The Euclidean algorithm uses 3 properties below. Don’t worry, I’m here to prove them lol.
Properties the Euclidean algorithm uses
- GCD(A, 0) = A
- GCD(0, B) = B
- GCD(A,B) = GCD(B, R)
Extra info you gotta know
- In the Euclidean algorithm, ‘A’ is considered as ‘B⋅Q + R’, which is the expression for dividing ‘A’ by ‘B’.
- As I mentioned above, GCD(A, B) equals GCD(B, R). So the Euclidean algorithm finds the Greatest Common Divisor of ‘A‘ and ‘B‘ with GCD(B, R) instead of figuring out GCD(A, B) directly.
- Because it’s an easier way to find GCD(A, B).
With the properties No. 1 and 2, we can find the Greatest Common Divisor when ‘A’ or ‘B’ is 0. With the No. 3 property, we can ease some large and complex problems into smaller and simpler ones.
Example
Let’s find the GCD(270, 192).
- A = 270, B = 192
- Quotient and Remainder for ‘270(A) / 192(B)’ are 1(Q) and 78(R).
- So, the next task will be to find GCD(192, 78) in the same way.
- A = 192, B = 78
- Quotient and Remainder for ‘192(A) / 78(B)’ are 2(Q) and 36(R).
- So we gotta find GCD(78, 36).
- A = 78, B = 36
- Quotient and Remainder for ‘78(A) / 36(B)’ are 2(Q) and 6(R).
- Repeatedly, we have to find the GCD(36, 6).
- A = 36, B = 6
- Quotient and Remainder for 36(A) / 6(B) are 6(Q) and 0(R).
- Finally, we need to find the GCD(6, 0)
- But, according to Property No. 1, GCD(6, 0) is just 6. That’s it!

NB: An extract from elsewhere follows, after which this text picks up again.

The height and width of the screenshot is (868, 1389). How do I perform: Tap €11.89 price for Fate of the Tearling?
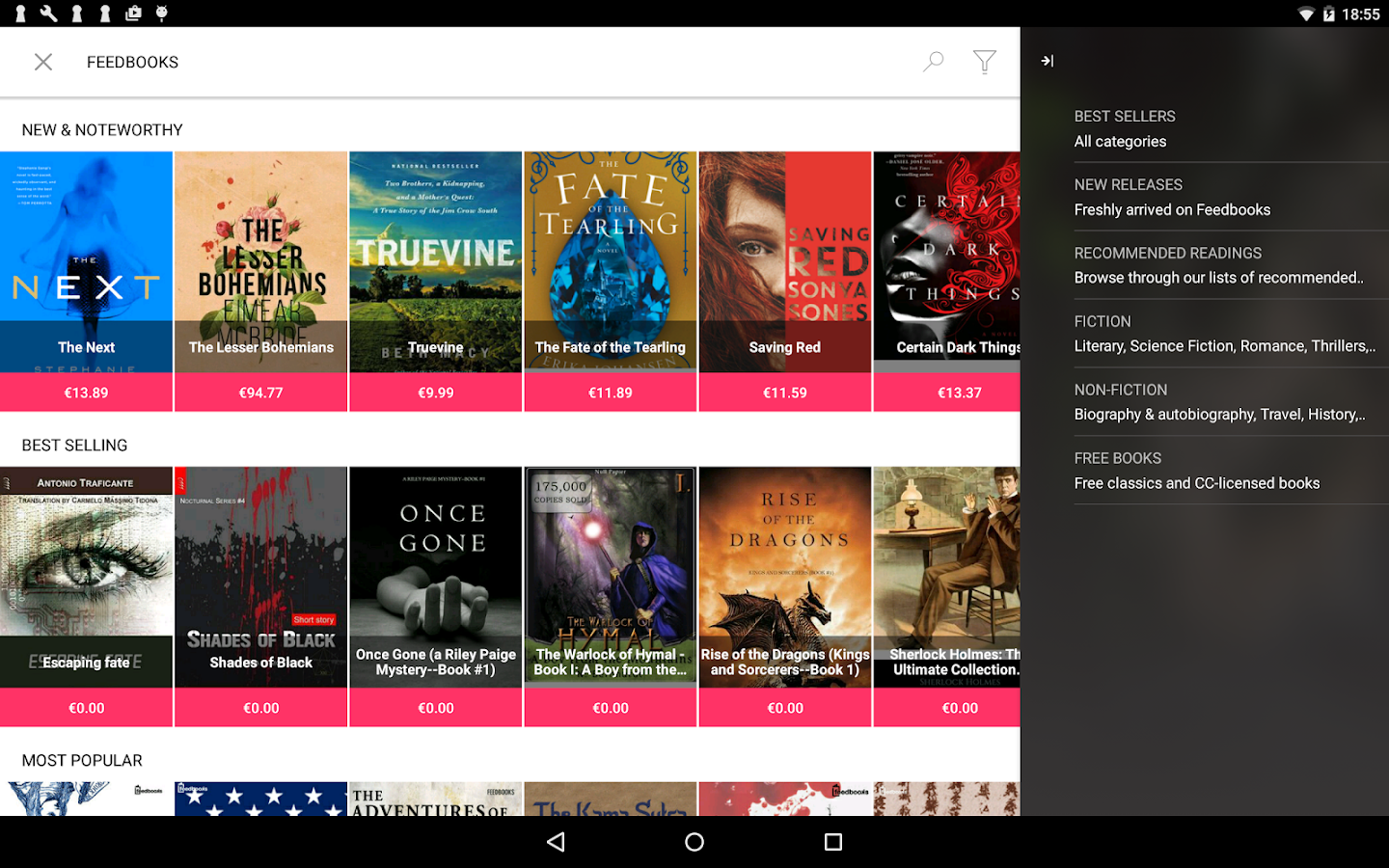click(611, 393)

Okay, let’s prove 3 properties. After that, you might understand the process above properly and what the actual Euclidean algorithm is.
Hold my beer.
Prove No. 1 and 2!
As you know guys… GCD is the Greatest Common Divisor. So GCD(A, 0) means the Greatest Common Divisor of ‘A’ and ‘0’. Guess the number that is the biggest and can divide ‘A’ cleanly. It’s an ‘A’, boring…
And Imagine any number ‘C’, and divide ‘0’ using ‘C’. The result will be always ‘0’, which means any number can divide ‘0' cleanly. So ‘C’ can be any number that includes ‘A’, you feel me?
So, GCD(A, 0) is the ‘A’! Pretty easy, isn’t it?
GCD(0, B) will be a ‘B’ in the same way.
GCD(A, B) = GCD(B, A-B)
Before we prove No. 3, we need to prove ‘GCD(A, B) = GCD(B, A-B)’ first.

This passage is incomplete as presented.